Published 13 Jun 2026Most if not all primitive types in Bitcoin Core expose a ToString member
function. The pattern is so familiar that it rarely raises eyebrows. Yet it
deserves closer scrutiny, as it reflects a broader evolution in modern C++
library design. The real question is not how an object should produce a string
representation, but where that functionality belongs and what abstraction it
should expose.
Should ToString Be a Member Function?
The principle that functions should not be member functions unless necessary predates Bitcoin by a long time. Scott Meyers addressed the placement of member versus non-member functions as far back as the first edition of Effective C++ (1991). In his later article "How Non-Member Functions Improve Encapsulation", he took an even stronger stance: if a function can be implemented using a type's public interface, it generally should be a non-member.
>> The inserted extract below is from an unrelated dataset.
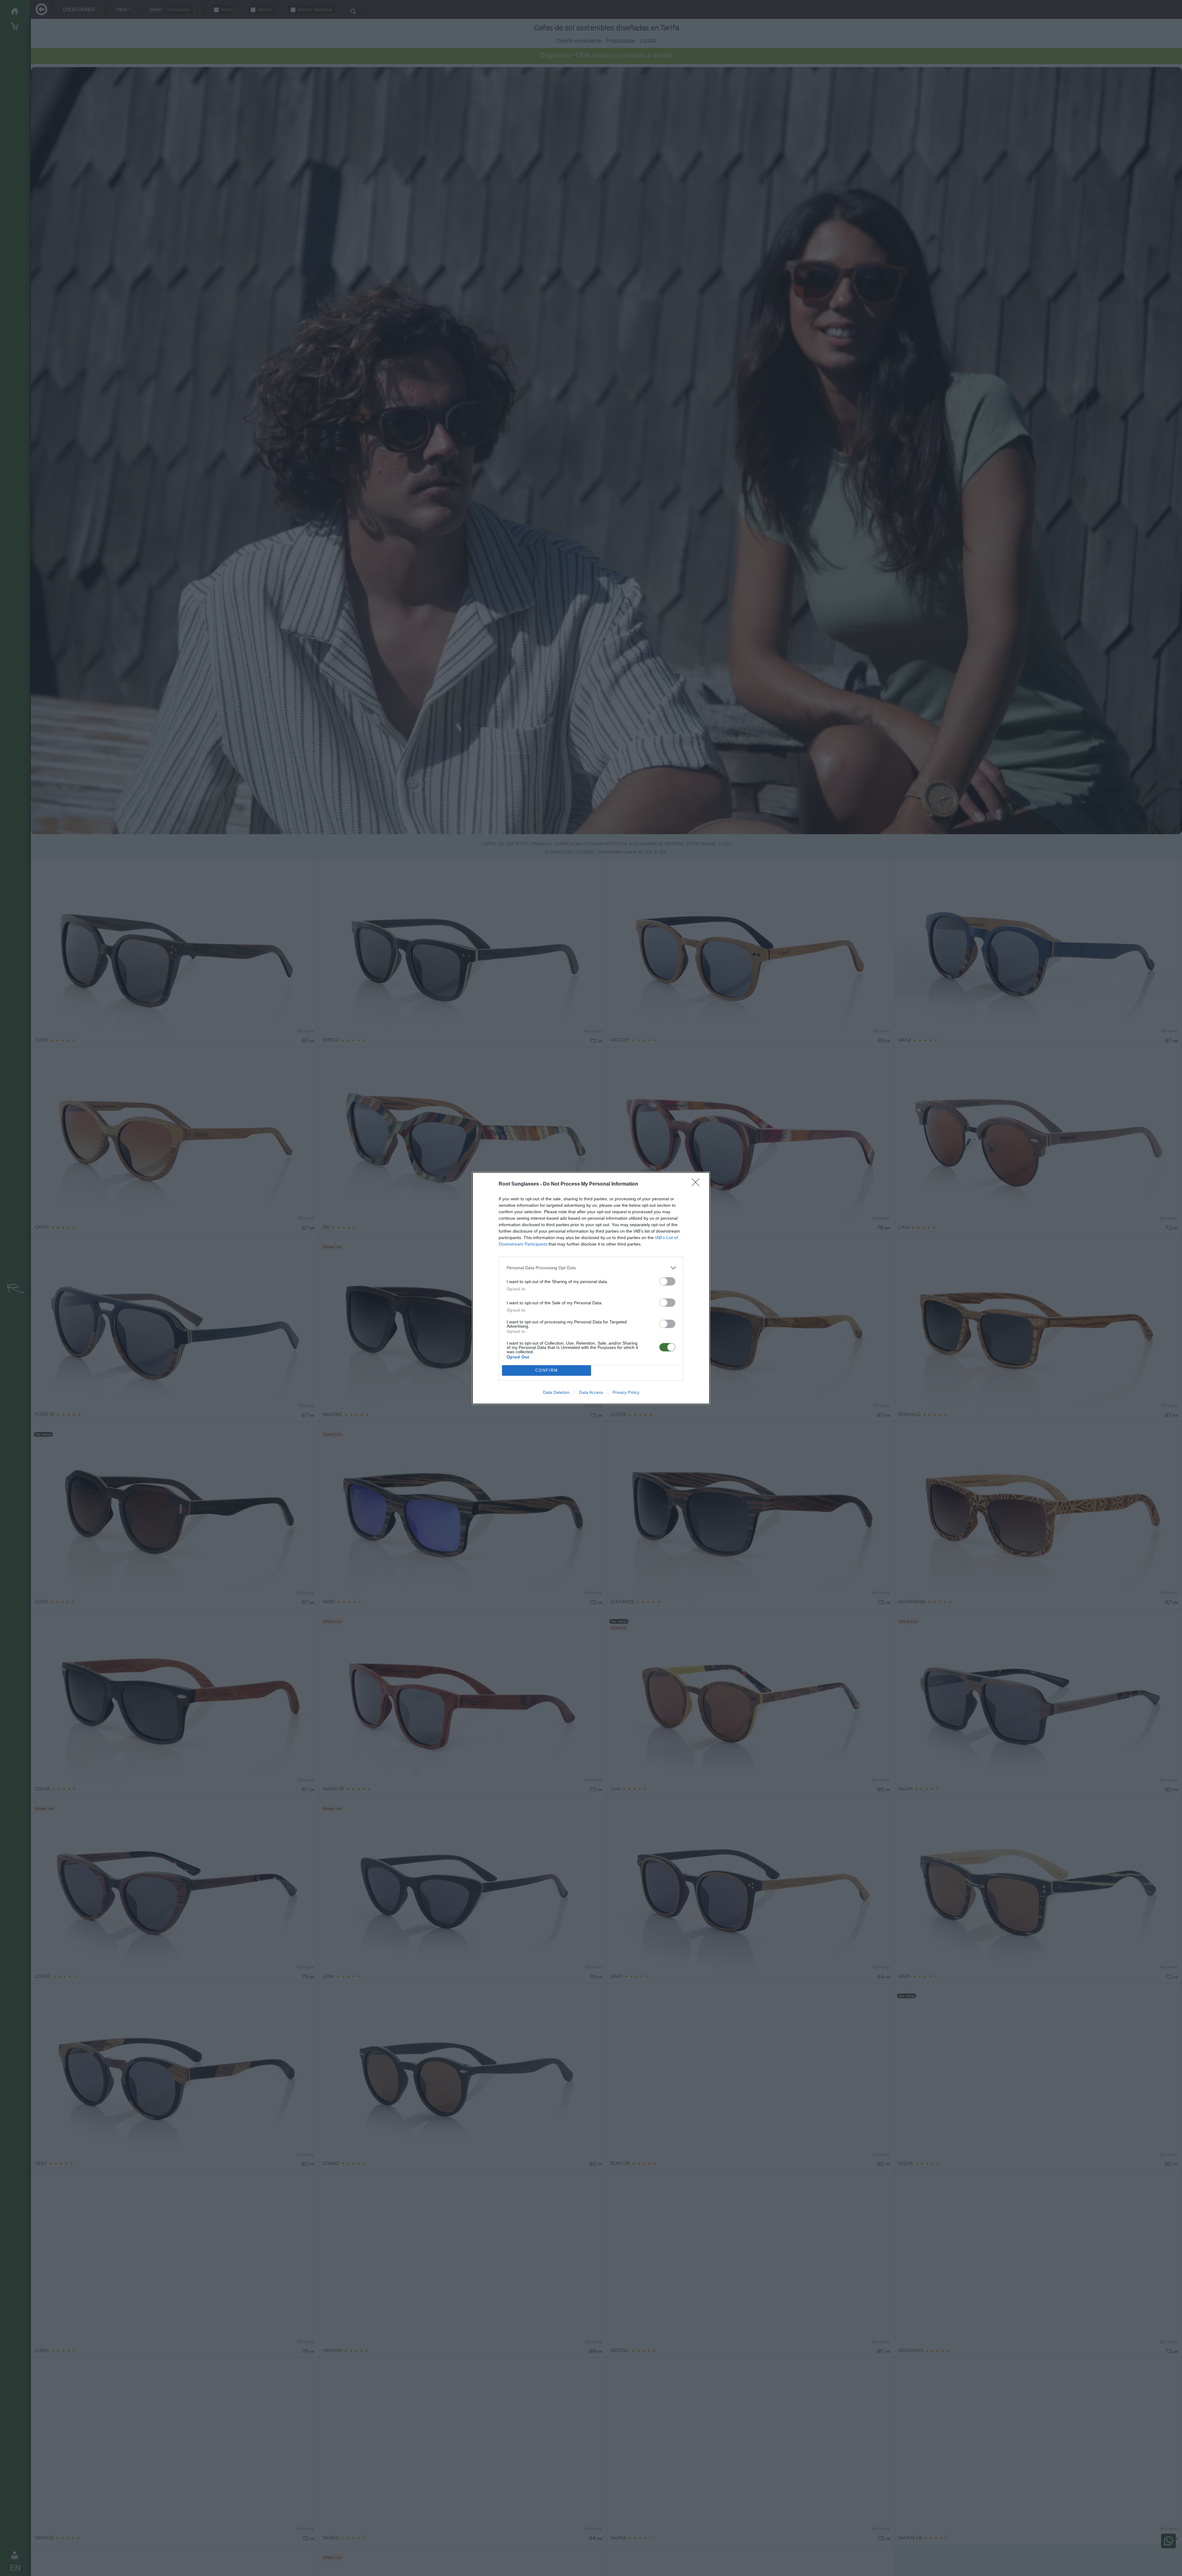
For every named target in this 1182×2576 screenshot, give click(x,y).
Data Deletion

All of the ToString implementations in Bitcoin Core rely solely on public
members. They should therefore be free functions. The improvement would look
like this:
std::string ToString(CTransaction const& tx);
Naming: Following the Standard's Lead
The second question is one of naming. The C++ standard library already provides
std::to_string, and many std facilities serve as extension points in other
namespaces.
Consider how range-based for loops rely on unqualified lookup for begin and
end, or how the idiomatic way to swap values is:
using std::swap;
swap(a, b);
This argument-dependent lookup (ADL) mechanism does not work if types define
Begin, End, or Swap instead. If the same logic applies here, calling a
free function ToString could break that extension mechanism. This is not a
question about naming style preference.
But was std::to_string ever truly meant to be an extension point? It may have
seemed so when introduced in C++11. However, C++26 settles the question
definitively by reimplementing std::to_string in terms of
std::format("{}", value). This makes it obvious that the answer is "No" and
reveals the actual standard extension point for converting to a string:
std::format.
The Modern Path Forward
The ToString member functions should ultimately be replaced with
std::formatter specializations. This aligns with the current direction of the
C++ standard and provides a clean, consistent way to integrate these types with
std::format, std::print, and other formatting facilities.
As an extra bonus, this approach reserves the possibility to add parameterization to the stringification in the future (for example, controlling precision, formatting style, or verbosity) without breaking existing interfaces or requiring additional overloads.